On Dec 16, 2011, at 3:03 PM, Raja Cherukuri wrote:
> Matei,
> Downloaded the latest from github ( on 12/14/2011 ).
> The only information I see in the log files about the build version is date when I built it:
> Build: 2011-12-14 13:38:50 by root
> Do you have a version / build info that comes out when I give a -version flag ( then you can know
> the exact build ). If not, can you add this. I can re-build and see how it works.
>
> Thank You
>
> Raja
>
> From: Matei Zaharia <ma...@eecs.berkeley.edu>
> To: spark...@googlegroups.com
> Sent: Friday, December 16, 2011 5:51 AM
> Subject: Re: spark with mesos test...
>
> Can you tell me which version of Mesos you built, and maybe try running mesos-master by hand? I've tested this and it does seem to work. The only possible reason I can think of that might cause it not to work is if your old job stays around (i.e. you don't Ctrl-C it). However, if you really have only one SparkLR job running, then there should be only one framework shown in the web UI, and tasks from old jobs should be cleaned up.
>
> For the 4 failures/task, the setting isn't yet configurable, but you can easily change it in SimpleJob.scala (it's a constant called MAX_TASK_FAILURES).
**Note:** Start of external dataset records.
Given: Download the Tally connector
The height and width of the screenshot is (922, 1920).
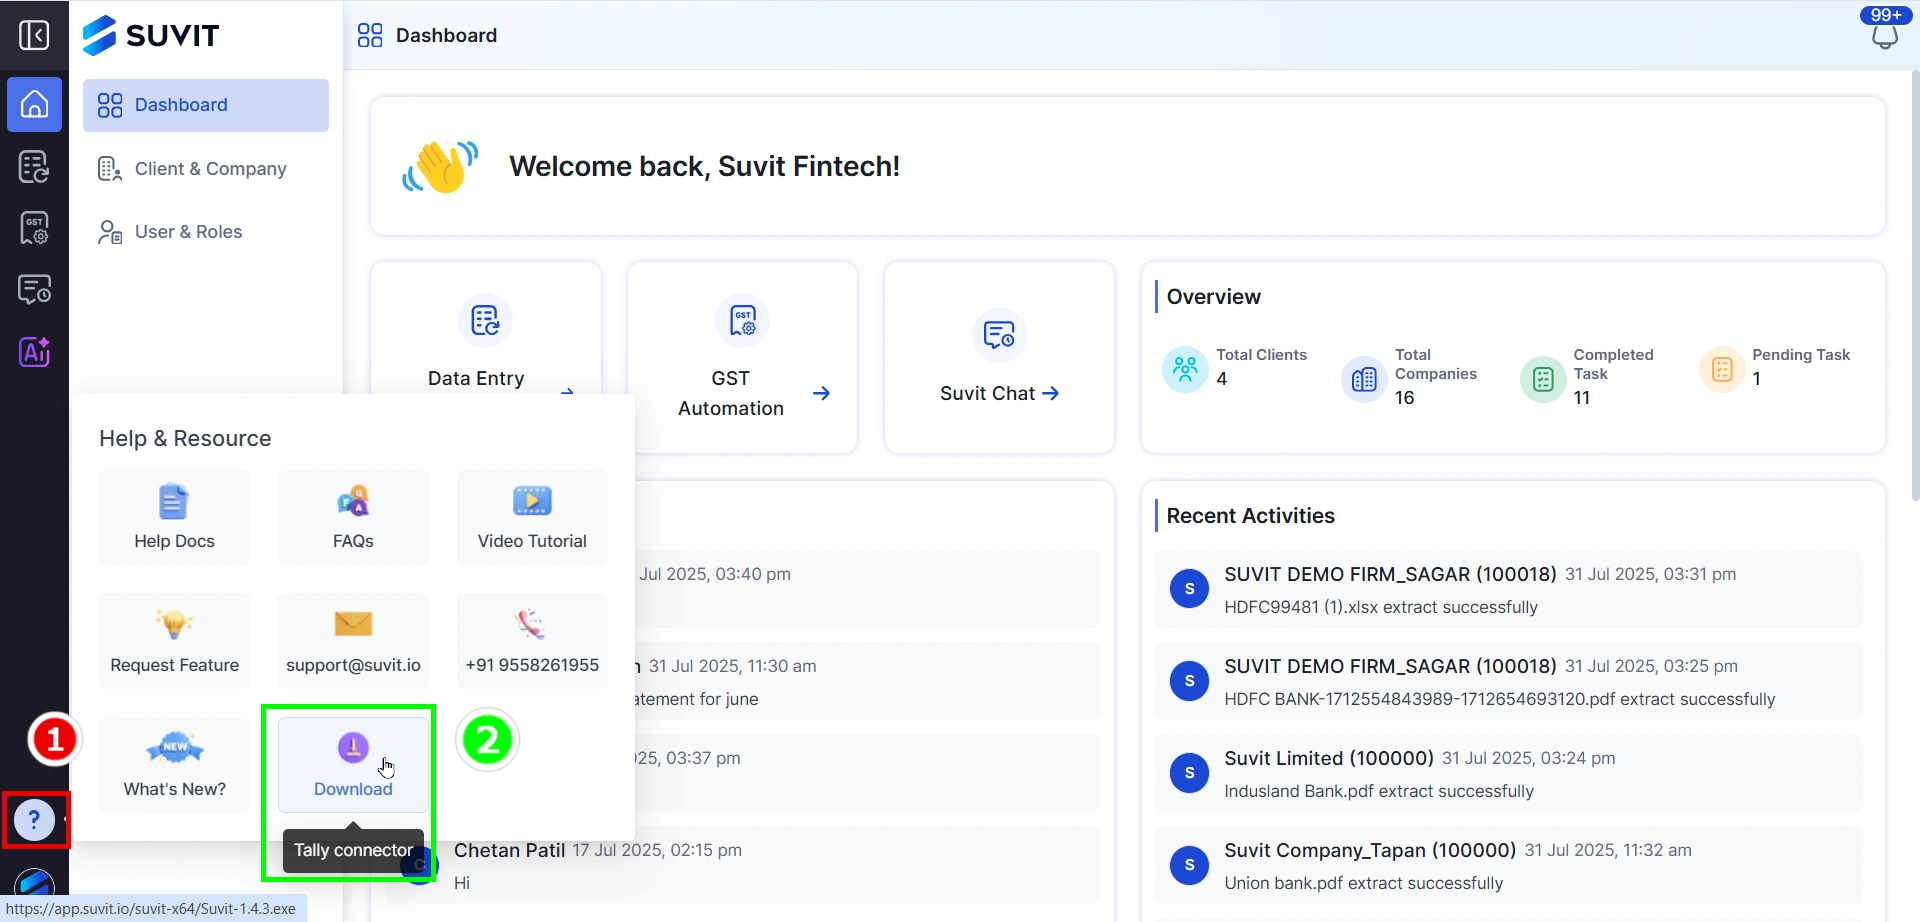Looking at the screenshot, I should click(x=353, y=765).
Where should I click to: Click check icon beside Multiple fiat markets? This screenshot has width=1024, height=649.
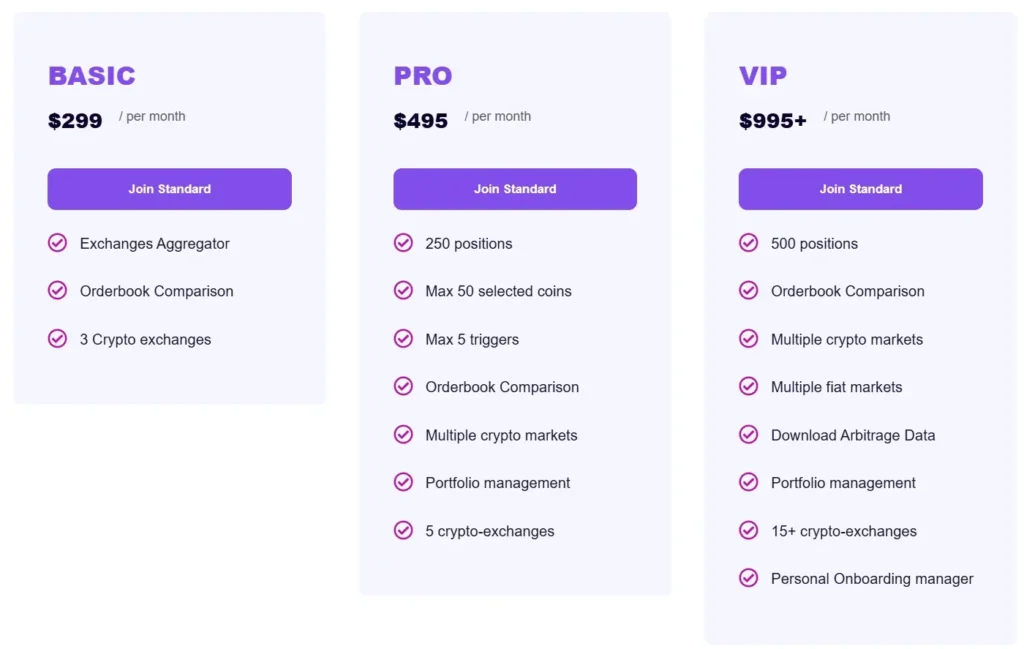coord(748,387)
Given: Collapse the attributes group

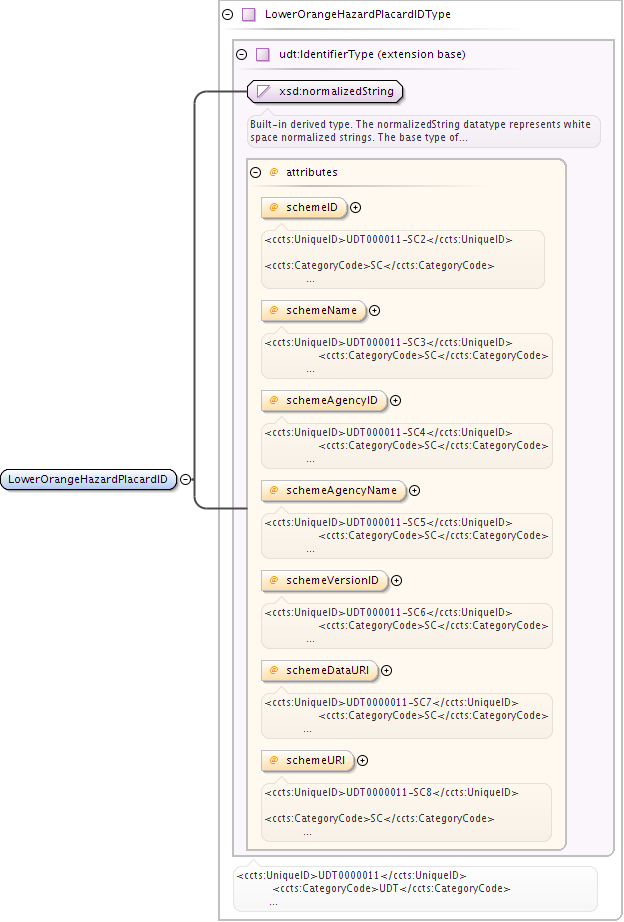Looking at the screenshot, I should (255, 172).
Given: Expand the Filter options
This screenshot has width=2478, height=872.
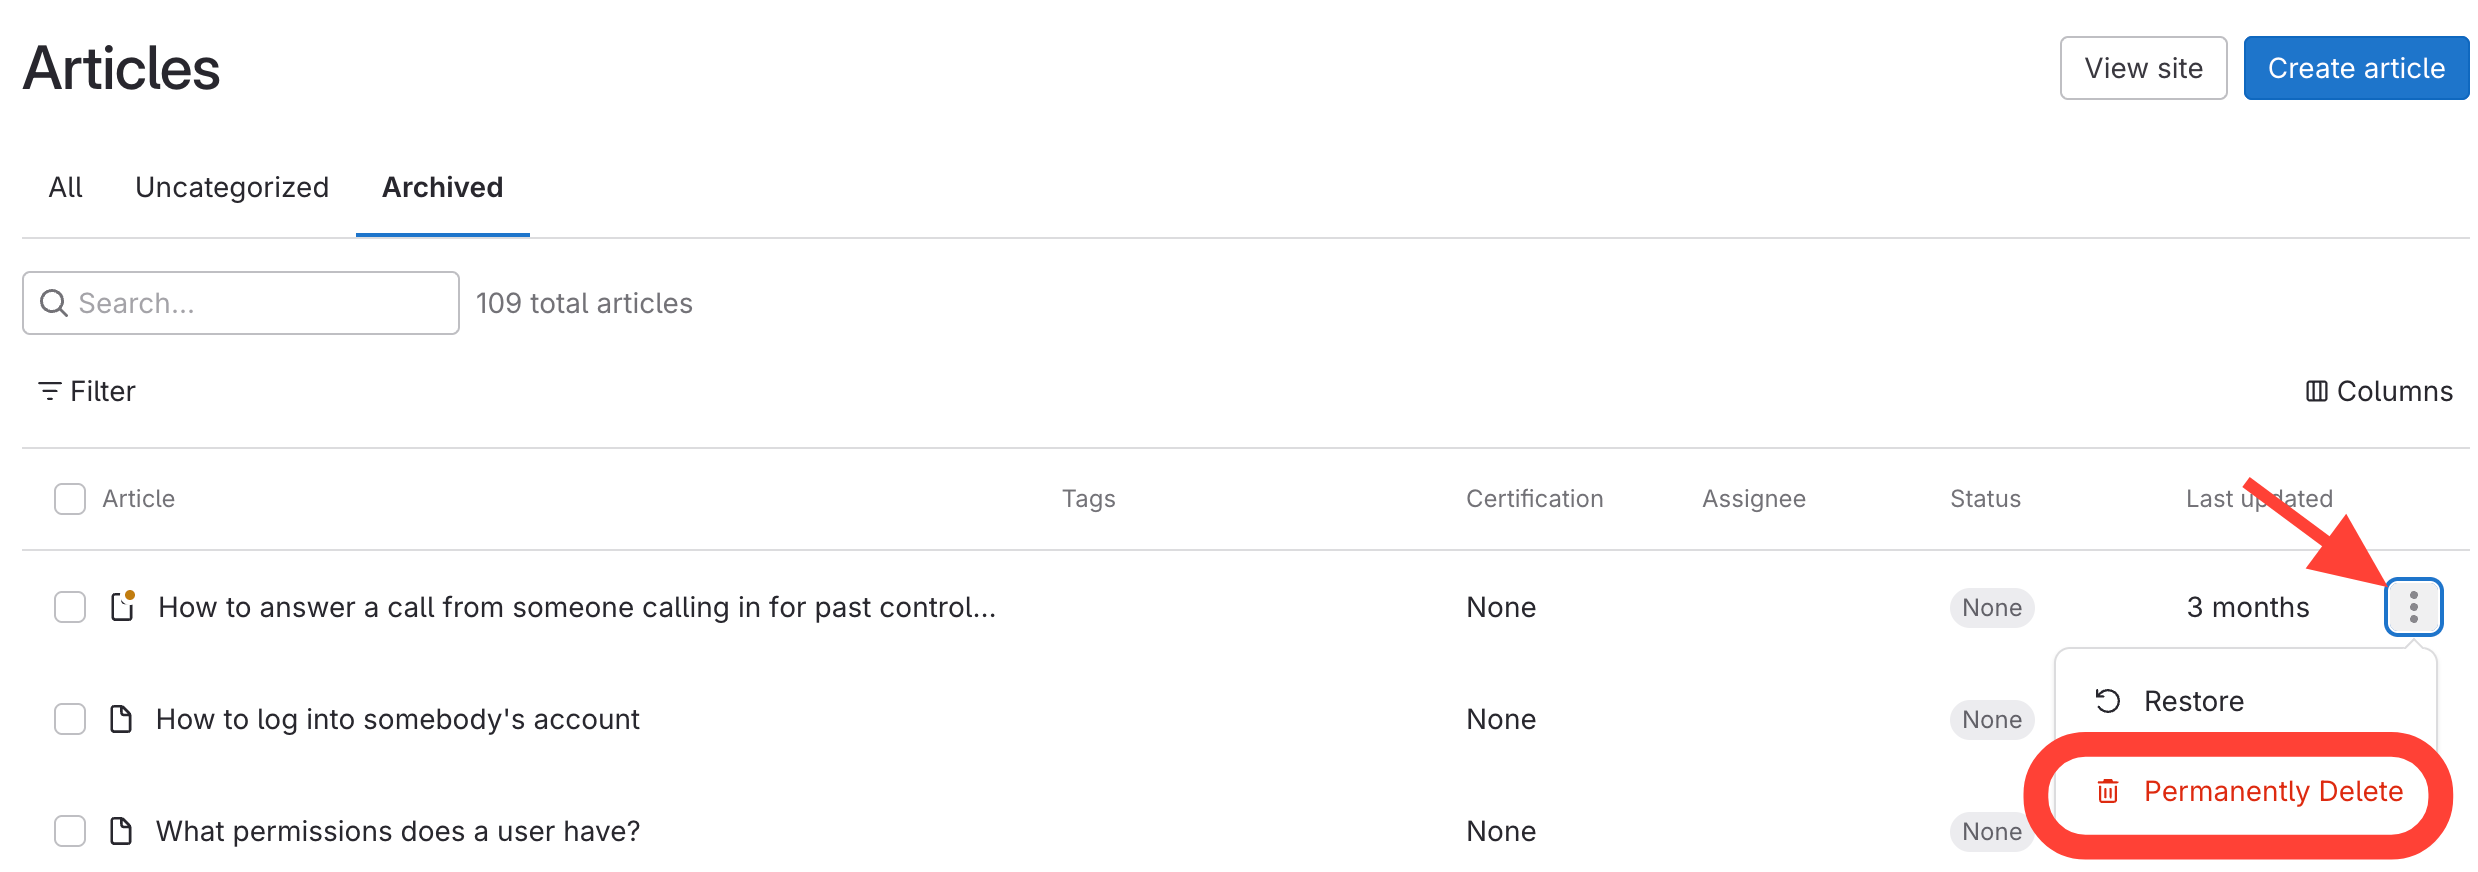Looking at the screenshot, I should [87, 391].
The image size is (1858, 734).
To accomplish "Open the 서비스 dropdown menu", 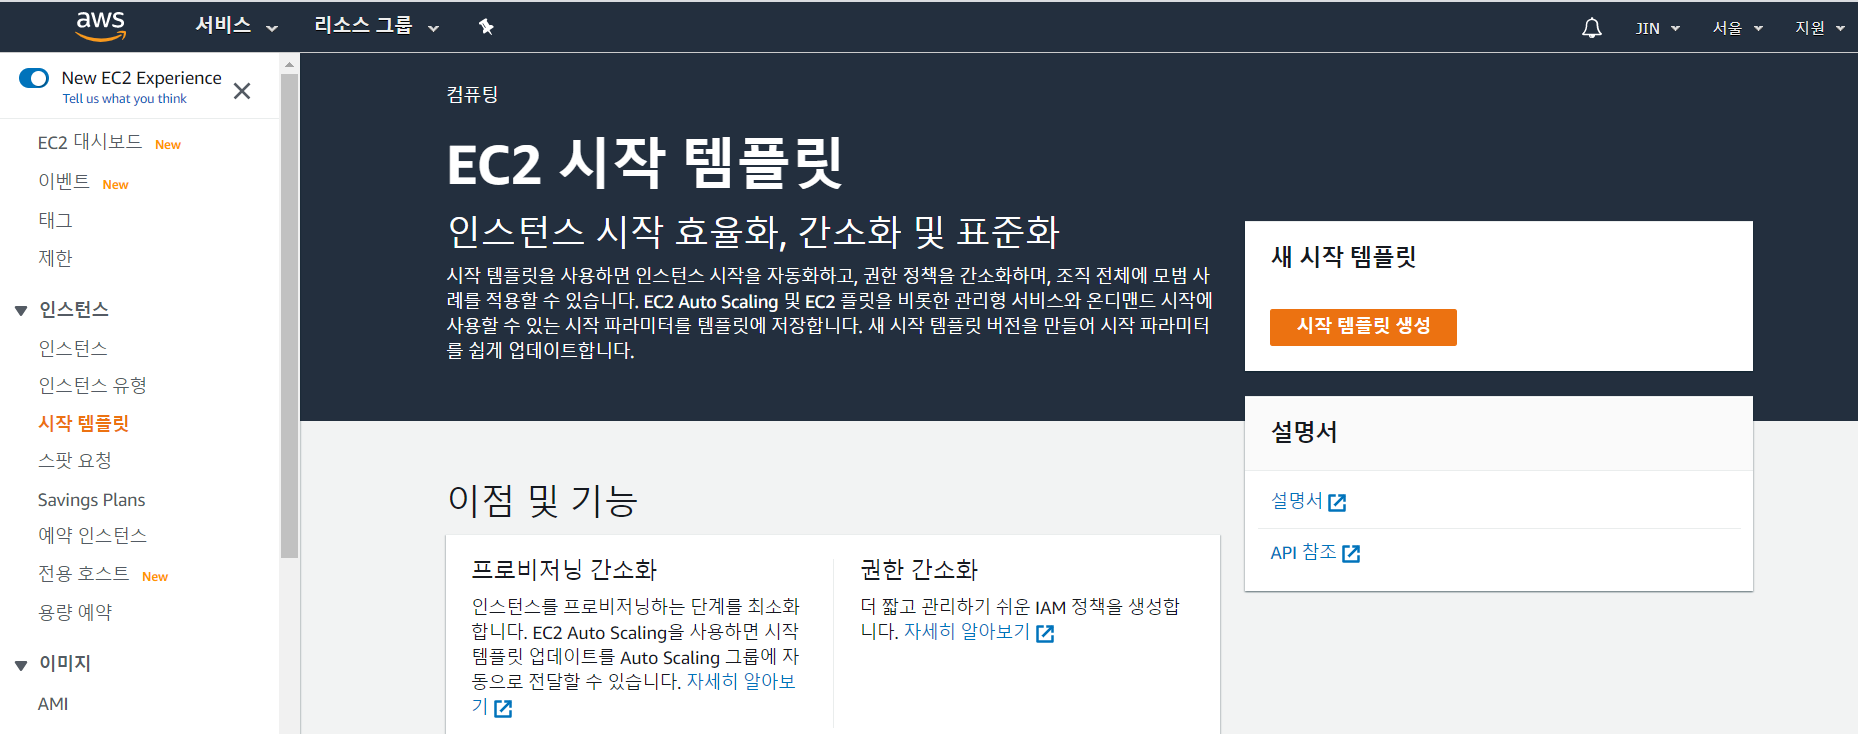I will (x=236, y=27).
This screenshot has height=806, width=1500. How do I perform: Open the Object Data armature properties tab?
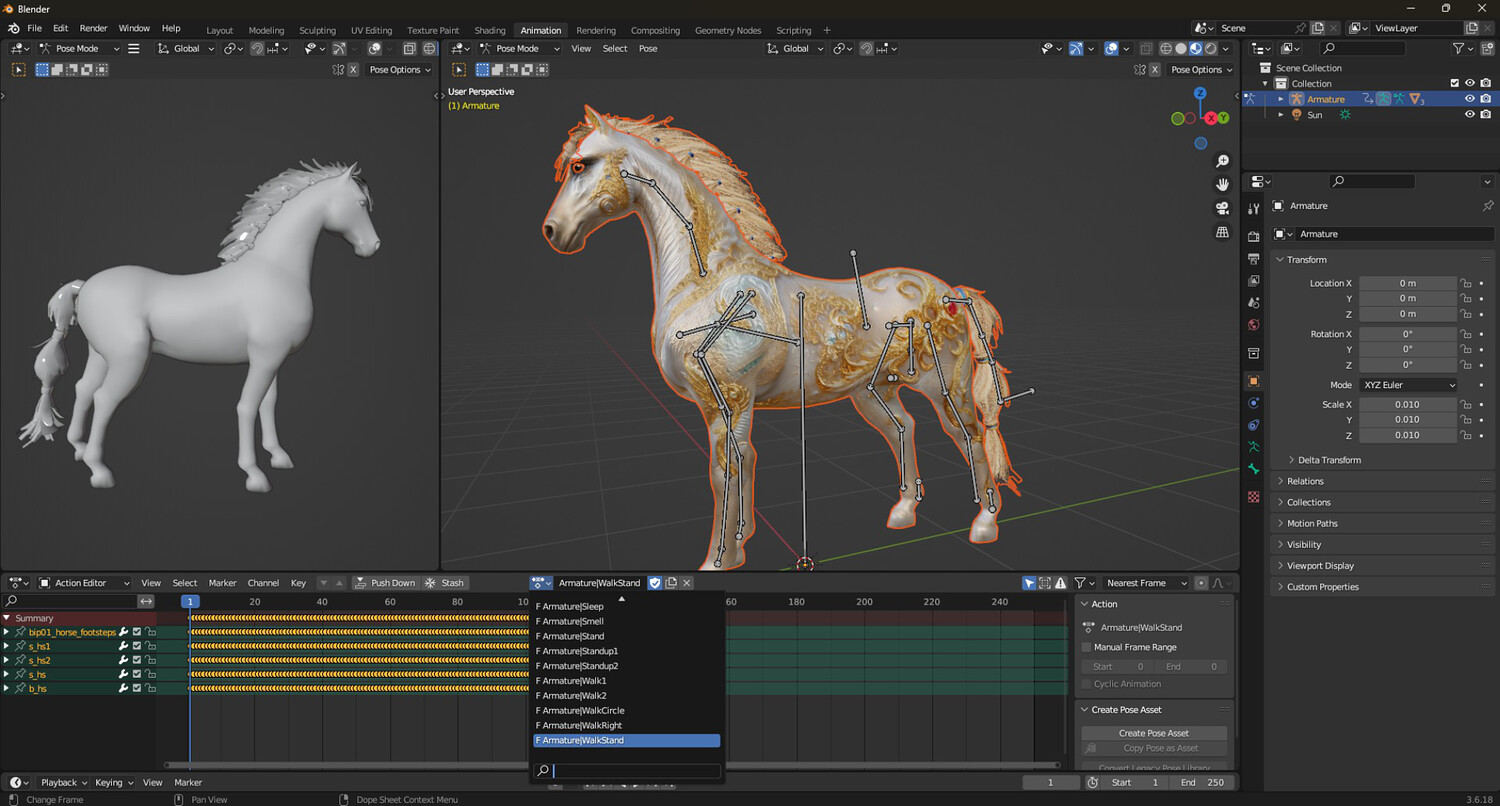[x=1254, y=447]
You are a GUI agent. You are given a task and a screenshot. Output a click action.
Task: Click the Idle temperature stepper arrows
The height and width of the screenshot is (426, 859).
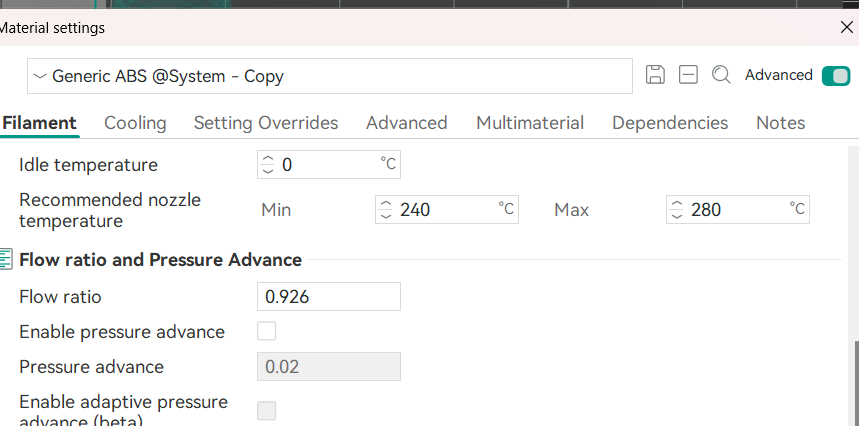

Feel free to make it get loaded from a system property if you prefer.
>
> Matei
>
> On Dec 16, 2011, at 2:47 PM, Raja Cherukuri wrote:
>
>> Matei,
>> That didn't work either, only a restart of slaves allows me to re-run the job ( stop-slaves and start-slaves ).
>>
>> I added an additional machine as another slave.
>> Now both slaves run the tasks and return results.( even if one of them goes down, mesos-master resends the
>> TID to the other slave and completes it )
>> As a default the job seems to be abandoned when at least 4 TIDs fail.
>> Is this configurable ?
>>
>> Thank You
>>
>> Raja
>>
>> From: Matei Zaharia <ma...@eecs.berkeley.edu>
>> To: Raja Cherukuri <rche...@ymail.com>
>> Cc: "spark...@googlegroups.com" <spark...@googlegroups.com>
>> Sent: Thursday, December 15, 2011 10:46 PM
>> Subject: Re: spark with mesos test...
>>
>> Might be because mesos-daemon doesn't pass the option correctly. Try editing conf/mesos.conf and adding the option there (add a line with failover_timeout=0).
>>
>> On Dec 15, 2011, at 11:06 PM, Raja Cherukuri wrote:
>>
>>> Hi Matei,
>>> This option doesn't work.
>>> Here is how it comes up:
>>>
>>> Starting master on raja-server.net
>>> ssh -i /root/.ssh/kroot_id_rsa -o StrictHostKeyChecking=no -o ConnectTimeout=2 raja-server.net /usr/local/mesos/deploy/mesos-daemon mesos-master --failover_timeout=0 </dev/null >/dev/null
>>>
>>>
>>>
>>> Only after restart of slaves does the second task continue...and I see resources released in the UI
>>> Active Frameworks
>>>
>>> ID User Name Running Tasks CPUs MEM Max Share Connected
>>> 201112151349-0-0001 raja SparkLR 0 0 0.0 MB 0.00 2011-12-15 13:50:42
>>> 201112151349-0-0002 raja SparkLR 0 0 0.0 MB 0.00 2011-12-15 13:55:11
>>> 201112151349-0-0000 raja SparkLR 0 0 0.0 MB 0.00 2011-12-15 13:50:35
>>> 201112151349-0-0003 raja SparkLR 0 0 24.0 GB 0.79 2011-12-15 13:55:16
>>>
>>>
>>>
>>> Is this anyway related to the fact that I am running master and slave on the same machine to do my initial testing ?
>>>
>>> Thank You
>>>
>>> Raja
>>>
>>>
>>>
>>>